Mary Ann Adams Maverick (March 16, 1818 โ€“ February 24, 1898), was an early Texas pioneer and author of memoirs which form an important source of information about daily life in and around San Antonio during the Republic of Texas period through the American Civil War.

Early life

Mary Ann Adams was born in Tuscaloosa County, Alabama, to William Lewis Adams, a lawyer, and Agatha Strother (Lewis) Adams. Her maternal grandmother was a cousin of James Madison, while her father's family had founded Lynchburg, Virginia. Her parents lived along the James River in Virginia, where her father exported flour and tobacco. During the War of 1812 her father left Virginia for what is now Alabama and bought a plantation near the site of Tuscaloosa. While purchasing supplies in Mobile, Robert Adams answered Andrew Jackson's call for volunteers to help defend New Orleans and raised a company which he led at the Battle of New Orleans.[1] In 1816, her mother came to live permanently in Alabama as well.[1]

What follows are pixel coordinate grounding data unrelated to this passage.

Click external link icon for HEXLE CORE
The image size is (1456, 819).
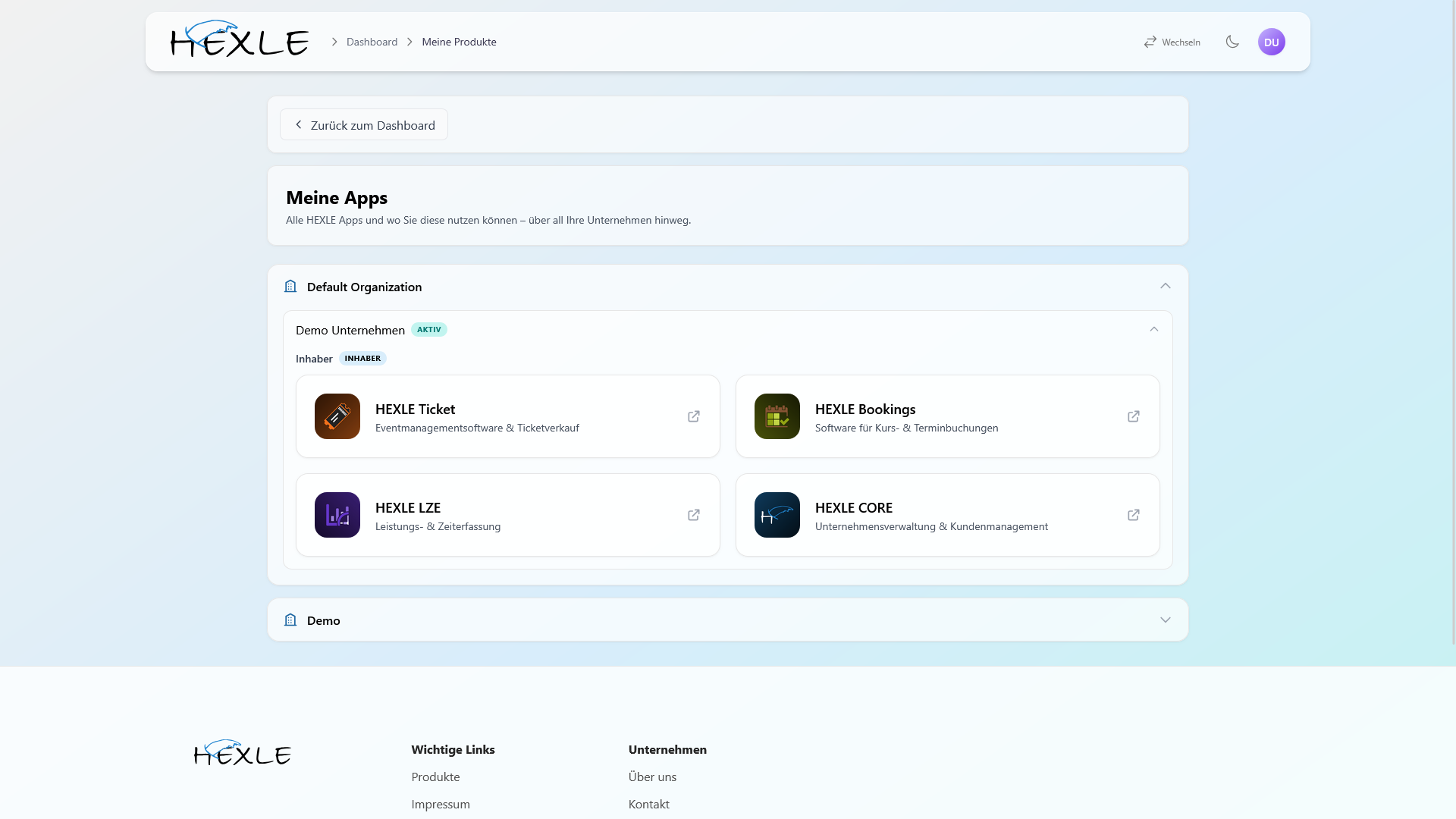click(x=1134, y=515)
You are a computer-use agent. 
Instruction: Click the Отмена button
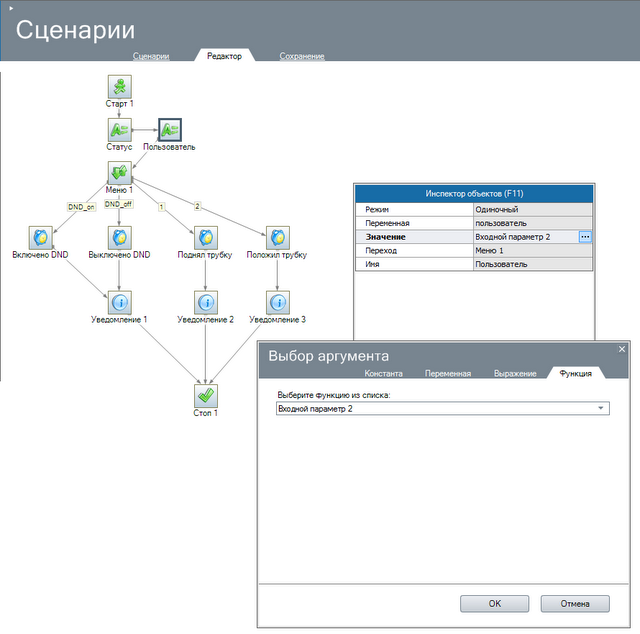[x=575, y=603]
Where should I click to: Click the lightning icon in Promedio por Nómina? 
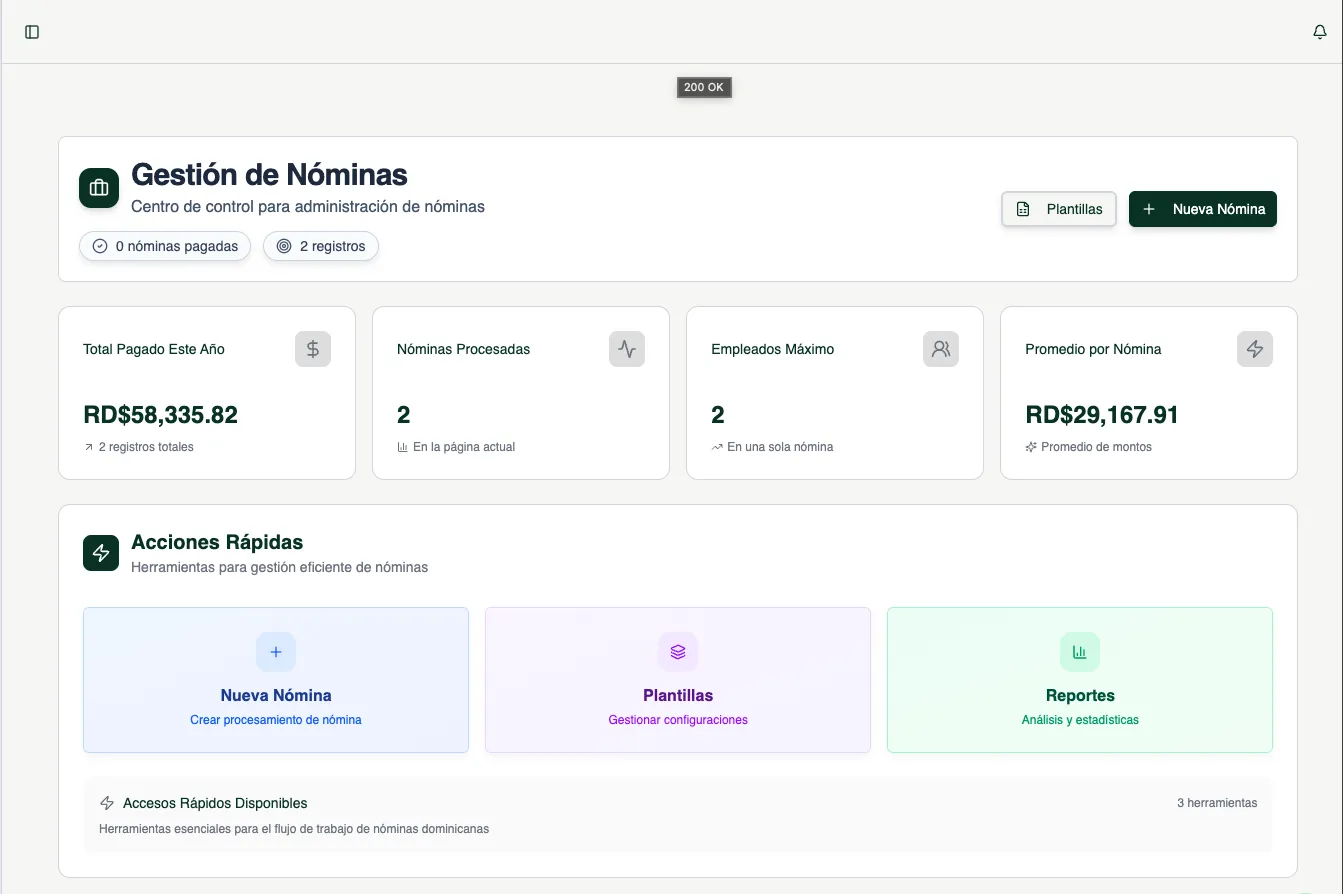point(1255,349)
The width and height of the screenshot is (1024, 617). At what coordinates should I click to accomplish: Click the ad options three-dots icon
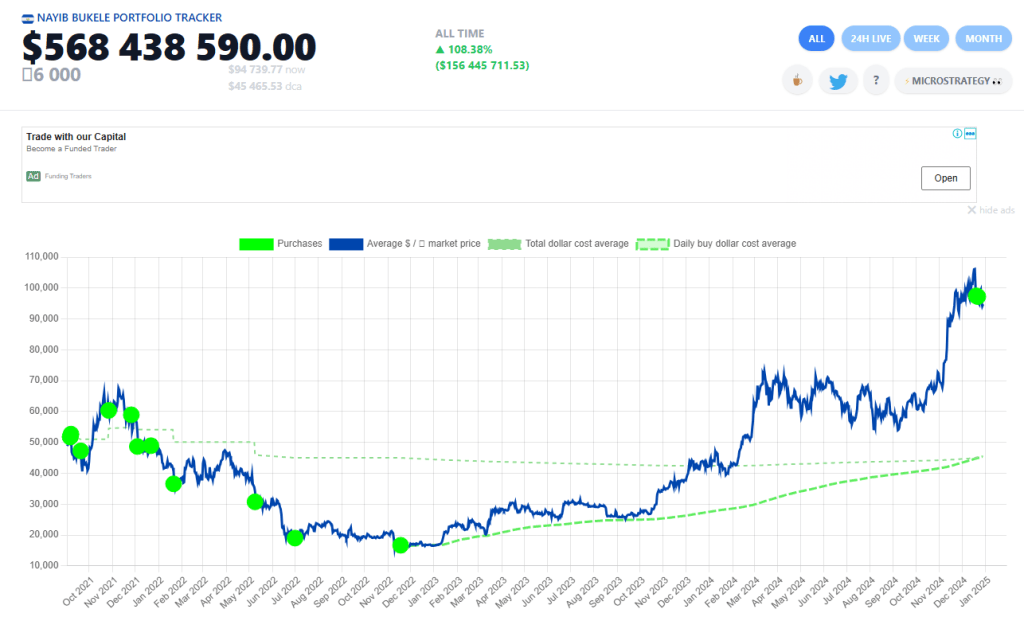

In Alabama, Robert Adams practiced law, and in 1827 he served as an agent of U.S. Treasury Department. He died in June 1827, leaving his widow to raise their six surviving children, all under the age of 12.[2] Mary attended boarding school in Tuscaloosa to meet her father's wish that his children be appropriately educated.[3]

On August 4, 1836, Mary Adams married Samuel Augustus Maverick,[1] a Yale graduate who had been the Alamo garrison's delegate to the Convention of 1836 declaring Texas' independence from Mexico.[4] Sam Maverick sold his Alabama plantation at the beginning of 1837, and Mary Maverick accompanied her husband to New Orleans so that he could conduct business and be closer to news of Texas. While she was in New Orleans, her brother William Adams left for Texas.[5] In March 1837, she and her husband visited his father in South Carolina, where they refused the elder Maverick's gift of his plantation. On May 14, 1837, she gave birth to her first child, Samuel Maverick, Jr. in South Carolina.[6]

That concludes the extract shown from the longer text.